Major acquisitions come with execution risk and that’s particularly true when they involve assets that are located in an unfamiliar market. But Brent Hesje, the CEO of Fountain Tire, doesn’t sound too worried about the deal his company struck recently with Royal Tire. In exchange for taking a 50 per cent equity stake in Royal’s nine northern Ontario stores, Fountain Tire will receive half of their future revenues. Why only a 50 per cent stake? “Going into Ontario can be a really difficult move for a company like ours that’s based in Western Canada,” Hesje says, “but when we know the leaders of that business [Royal Tire] that own 50 per cent are down in the community, it really takes the risk out of it.”
IT’S ALSO THE WAY FOUNTAIN TIRE HAS DONE BUSINESS SINCE the company got started out of a double-bay garage in Wainwright, Alberta, in 1956. Founder Bill Fountain saw his community’s best and brightest leaving for Calgary and Edmonton, and he wanted to give those who wanted to stay in Wainwright a good reason to do so – and help keep his rural community strong in the process. A 50 per cent equity stake in the business seemed to him like a fair incentive, and ever since then the company’s growth has been informed by this so-called 50-50 model. Managers at new stores – who are often long-standing Fountain Tire employees from another existing location – are given the chance to show they can run a profitable business and meet the needs of their customers. If they can, they get half of the profits that are generated by the franchise.
This unique arrangement has helped the company grow from the garage in Wainwright to 148 locations across Western Canada. Equally important, Hesje says, is the way it has encouraged loyalty on the part of both its existing managers and employees who have an eye to being promoted in the future. That loyalty has proven to be particularly valuable to Fountain Tire in times when the competition for skilled talent in Alberta heats up, as it seems to be doing again right now. “Northern Alberta is a real challenge when it comes to retaining leadership, but in our case we haven’t had a problem with that,” Hesje says. “There’s the right incentive there, and the right kind of reward. We also share our losses, and we share in the risks and the headaches and everything else, but we share in it equally.”
If there’s a downside to Fountain Tire’s partnership-driven business model, it’s that it can get in the way of some growth opportunities. Not every partnership opportunity pans out, and the ones that do take time to consummate. The Royal Tire deal, for example, was the product of a few years’ worth of discussions. “We had been talking with this group for a couple of years, making sure we had a cultural fit in order to partner with the people who would stay,” Hesje says. “But finding people that really believe that 50-50 is what it is – 50-50 – takes a little time and getting to know each other. You’re really looking for that cultural match first.”

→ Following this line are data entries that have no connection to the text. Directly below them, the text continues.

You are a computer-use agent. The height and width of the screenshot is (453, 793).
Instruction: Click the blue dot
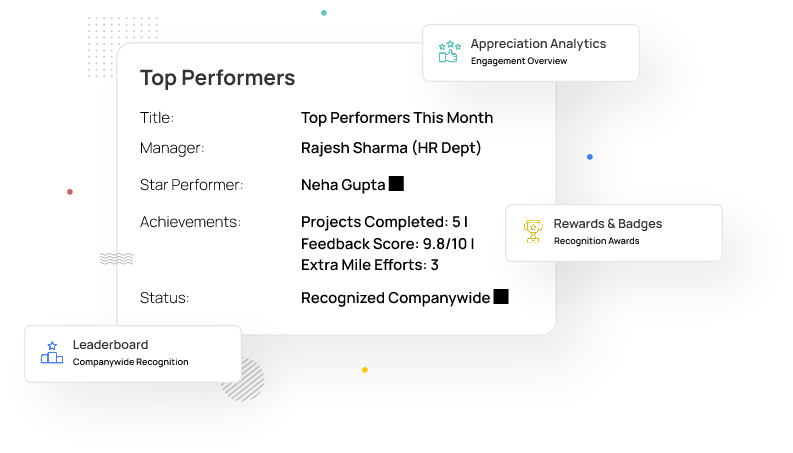tap(590, 157)
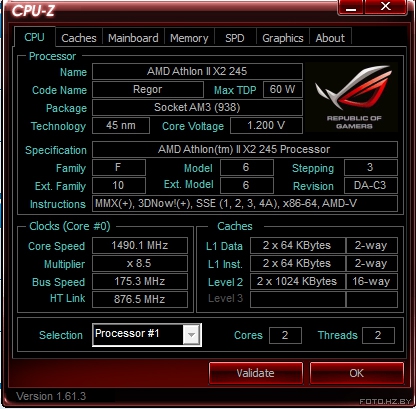The height and width of the screenshot is (409, 416).
Task: Click the OK button
Action: click(x=357, y=373)
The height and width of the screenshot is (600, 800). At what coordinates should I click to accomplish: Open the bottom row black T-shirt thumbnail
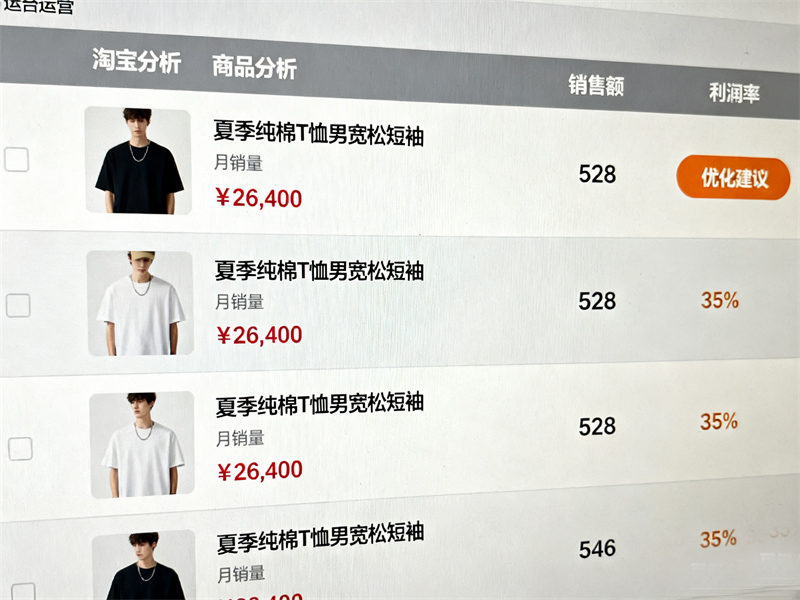point(144,565)
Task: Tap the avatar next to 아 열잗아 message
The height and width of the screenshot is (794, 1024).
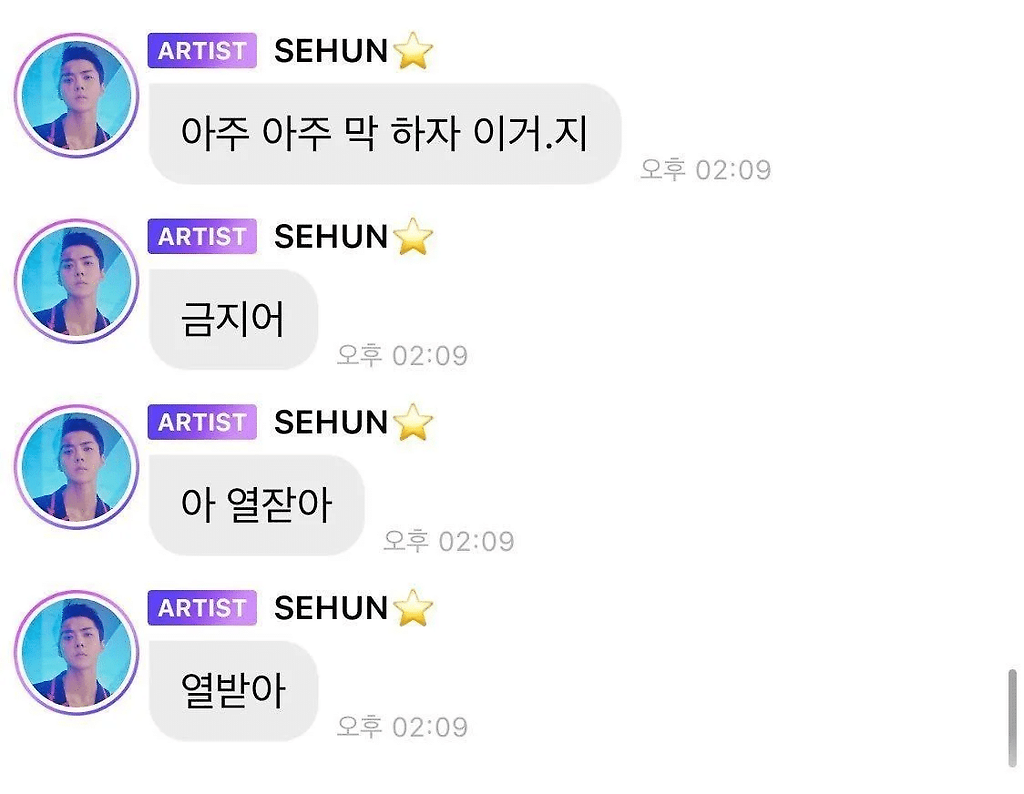Action: [x=76, y=467]
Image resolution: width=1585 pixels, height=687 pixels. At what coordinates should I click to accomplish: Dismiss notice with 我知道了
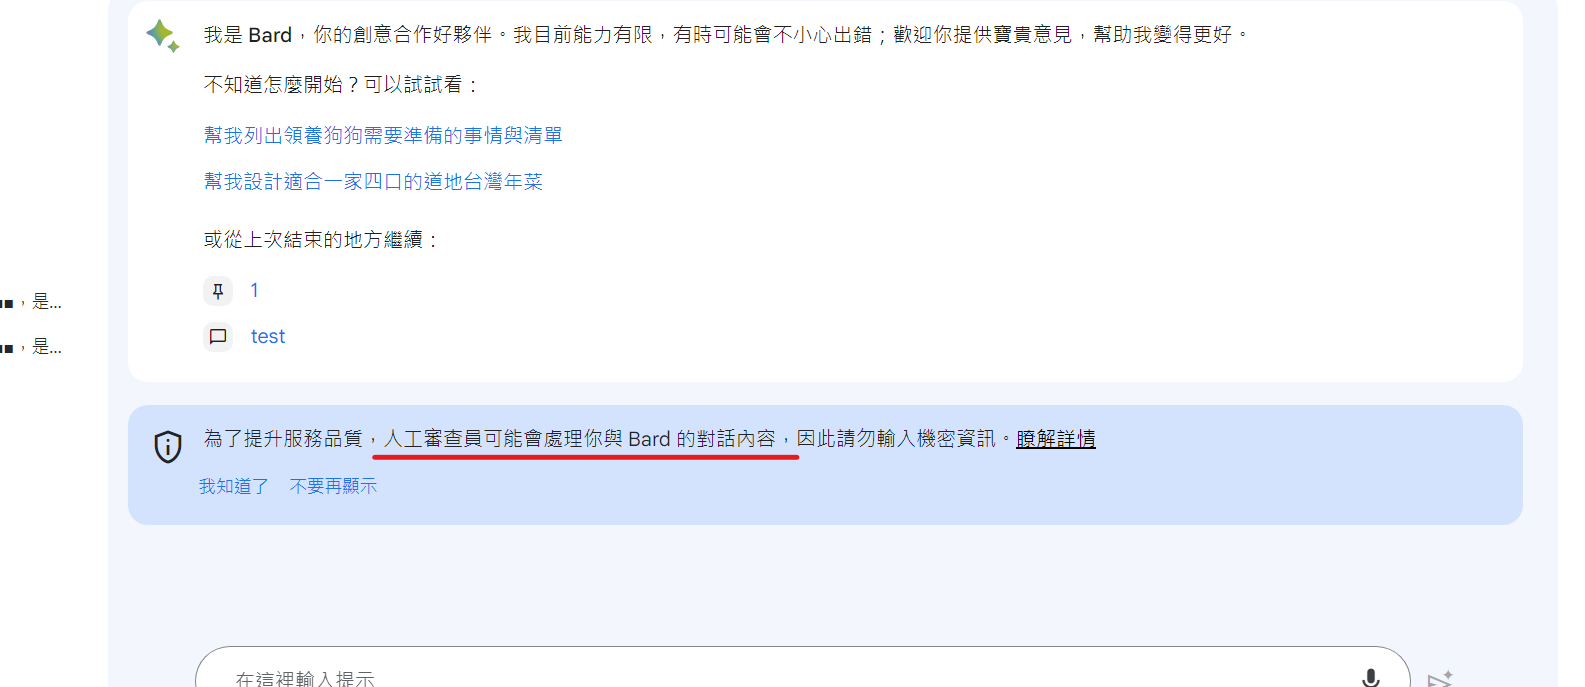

In fact, it was Fountain Tire’s belief in the 50-50 ownership structure that attracted Hesje, who is turning 50 himself this September, to the business in the first place. After graduating from the University of Saskatchewan in 1985, he took a job with Procter & Gamble in the Maritimes. Before long he was lured to Fountain Tire by his uncle, Brian Hesje, who would go on to be company CEO. The company was in the early stages of discussing a potential partnership with Goodyear Canada, but Goodyear had expressed concern that Fountain Tire’s corporate leadership was light on the kind of marketing expertise needed to make the deal work. Hesje was brought on board to fill that gap, and in 1988 the deal with Goodyear Canada (one that saw it trade a 49 per cent equity stake in exchange for exclusive access to the Goodyear brand and its products) was consummated.
For Hesje, Fountain Tire’s unique culture made good business sense from the very beginning. “I thought, ‘There’s a company that’s structured to have the real heroes be rewarded,’ ” he says. That structure, in turn, encourages store owners like Lloydminster’s Brant Wheeler to take a material interest in the success of the business. “From the store side of things you’ve got a manager who’s got skin in the game,” Wheeler says. “It’s your baby.”
Wheeler and his fellow store owners get a lot of help from Fountain Tire in raising their babies, too. The company deliberately runs the corporate side of its business – the administrative support, supply-chain management and other company-wide functions – on a break-even basis, which sets it apart from other businesses that might be tempted to treat their locations as ATMs. “They rely on the profit from the stores,” Wheeler says, “so they know how important it is that we do well.”
Fountain Tire continues to explore potential partnerships, and with a pilot store in Vaughan, Ontario, it has its eyes clearly set on expanding deeper into that province’s lucrative market. But Hesje says that despite adding a new company-wide computer system that can handle up to 500 stores, he’s not looking to add new locations just for the sake of it. “We’re not hell-bent on the 500,” he says. “We’re more focused on finding the right partners. But we’re ready – we have the computer infrastructure and we have the supply chain set up to supply more stores.” That approach also means he’s not willing to leave any of Fountain Tire’s existing locations behind as the company moves forward. “If we have 150 stores and two aren’t making a profit, we have to be concerned about that until they’re all making a profit. That means we don’t grow for the sake of growth. We want to make sure that all corners of the business are healthy.”